Every year around February-early March comes Carnival. A festive Christian tradition which takes place the days leading to Lent. Carnival is celebrated around the world with parades and public celebrations. Rio de Janeiro is one of the most famous parties around the world but Carnival is celebrated in most Christian and Orthodox countries with each its own traditions. Here in Bolivia, Carnival comes with its own set of customs and is well worth the visit.
The best place to enjoy Bolivia’s carnival season is in Oruro. Located in western Bolivia, 230 km south of La Paz, this small mining town is fairly quiet the rest of the year but turns into one of the largest and most visited places in South America. This year, Carnival of Oruro will take place between Saturday 2 March and Tuesday 5 March. The Oruro Carnival takes place over four days from Saturday to Tuesday, with the main celebrations taking place Saturday and Sunday. On Saturday is the Great Pilgrimage to the Socavón and the Entry of the Corso is on Sunday.
The main dance performed, originally from Oruro, is the Diablada – the dance of the devil – which is performed alongside other traditional Bolivian dances including morenadas, caporales and tinkus. The parade runs from morning until late at night, until Shrove Tuesday. Over 50 parade groups dance, sing, and play music over a four kilometer-long course. The Carnival parade passes through the Plaza 10 de Febrero square. At the different sectors there are stands where you can get a seat after paying a fee.
The 2019 Carnival procession in Oruro will start on Bolívar Street, maintaining the route of the previous years: Calle Pagador, Aroma until 6 de Agosto, Calle Bolívar, and then will continue to La Plata, Adolfo Mier and Presidente Montes, Bolívar to La Petot, Adolfo Mier, Avenida Civica “Sanjinés Vincentti”, Junín and finally culminating at the Socavón Sanctuary. The procession finishes inside the Socavon cathedral in the center of town.
Oruro’s carnival was declared in 2001 “Masterpieces of Oral Heritage and Intangible Heritage of Humanity” by UNESCO and attracts more than 400,000 people each year, involving 30,000 dancers and 10,000 musicians. The city of Oruro receives almost twice the number of inhabitants come for Carnival. For this reason, it is highly recommended to reserve the accommodation with months, if not a year, in advance. During these days the hotel occupancy reaches 100%. It is also possible to sleep in rooms rented by local families. The prices of any accommodation during the carnival is a lot higher than during the rest of the year and you may have to share accommodation.

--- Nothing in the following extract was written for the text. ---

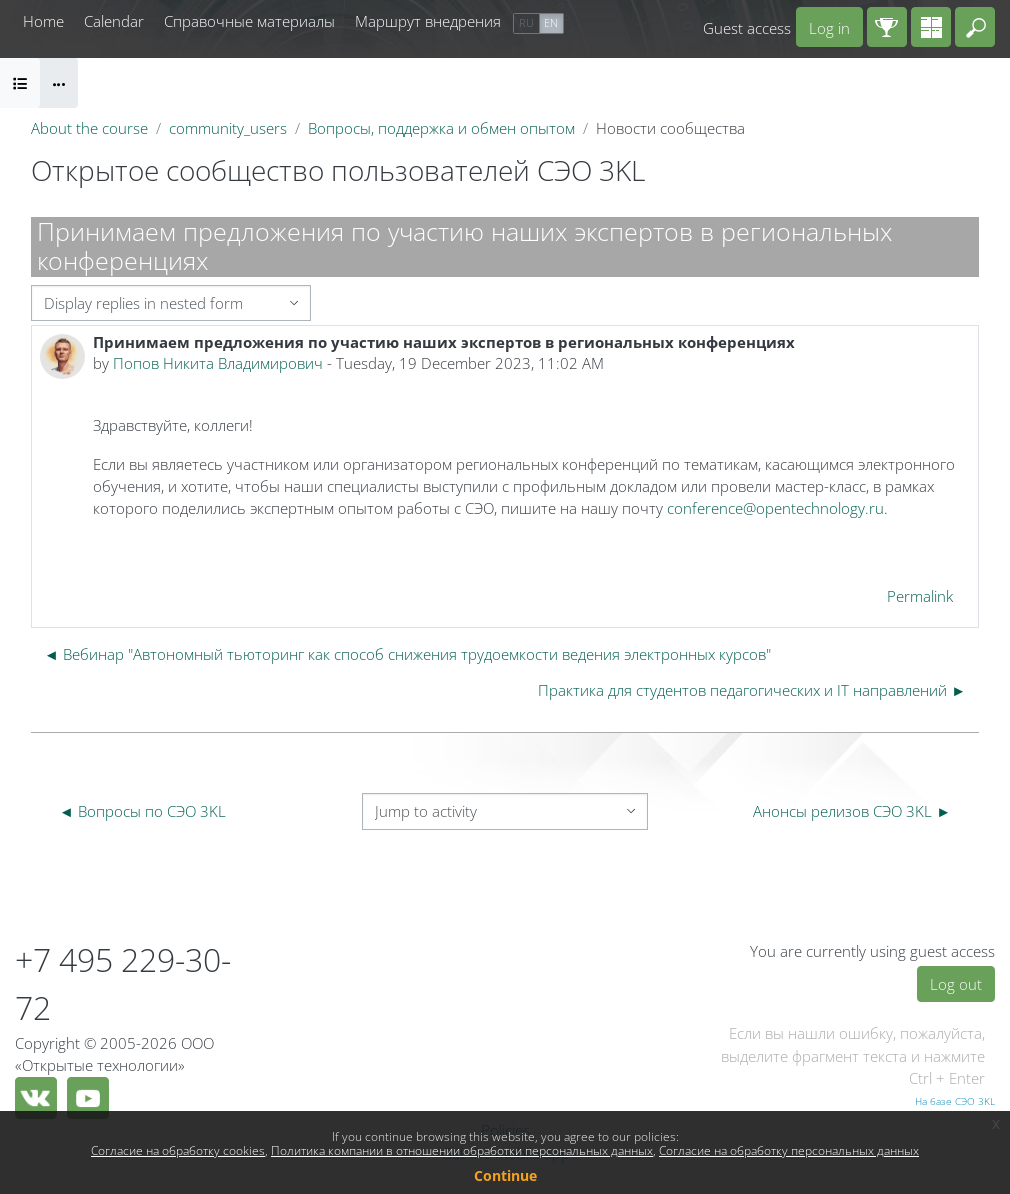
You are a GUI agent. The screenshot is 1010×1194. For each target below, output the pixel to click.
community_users (228, 128)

In the rest of the country, celebrations are held involving traditional dances and water wars. Prepare yourself for being randomly targeted (or not so randomly if you are a foreigner) and being attacked with water balloons and water guns. This tradition started over a century ago when people started filling eggs with water and throwing them at other people in weirdly violent displays of fun. The warmer the weather, the more popular are these games, and nowadays, cities like Sucre and Cochabamba turn into full-on water wars. La Paz and Oruro are not excluded from the fun despite the colder weather. In Santa Cruz de la Sierra, on the east side of the country, tropical weather allows a Brazilian-type Carnival, with Comparsas dancing traditional songs in matching uniforms.
How to get there
Carnival can be experienced all around Bolivia, and wherever you are, you will have the opportunity to watch dancing parades and to be attacked by strangers with water balloons, but if you are looking to experience the frenzy and overindulgence of Oruro’s carnival, there are many ways to get there.
Most cities will have direct buses to Oruro. La Paz to Oruro is a 3.5 hour long journey. You can also take the train from Uyuni. The train leaves on Tuesday, Thursday, Friday and Sunday.
There is another option for this year’s celebration. Ferroviaria Andina announced that the ‘Tren Carnavalero) (Carnaval Train) will be made available this year and includes throughout the day (in the train and in Oruro):
- Pick up from different locations throughout the city of La Paz and El Alto
- Seats in Executive Class, with reclining seats, blankets and pillow
- Open bar with beer, fernet, rhum, singani, vodka
- Individual and covered seats to watch the parade in Oruro on Av. 6 de Agosto y Bolívar
- Two of the wagons will be turned into a Discotheque
- Security/Guides/First Aid/Cloakroom/Teas and coffee
- 30 additional bathrooms
- An exclusive fireworks show and the possibility of dancing with the ‘Diablada ferroviaria’
The train leaves from Viacha but the journey includes the transfer from La Paz and El Alto. Departure is on Friday 1st March at 11pm to arrive at 6am in Oruro. The train then leaves Oruro on the Sunday at 12am.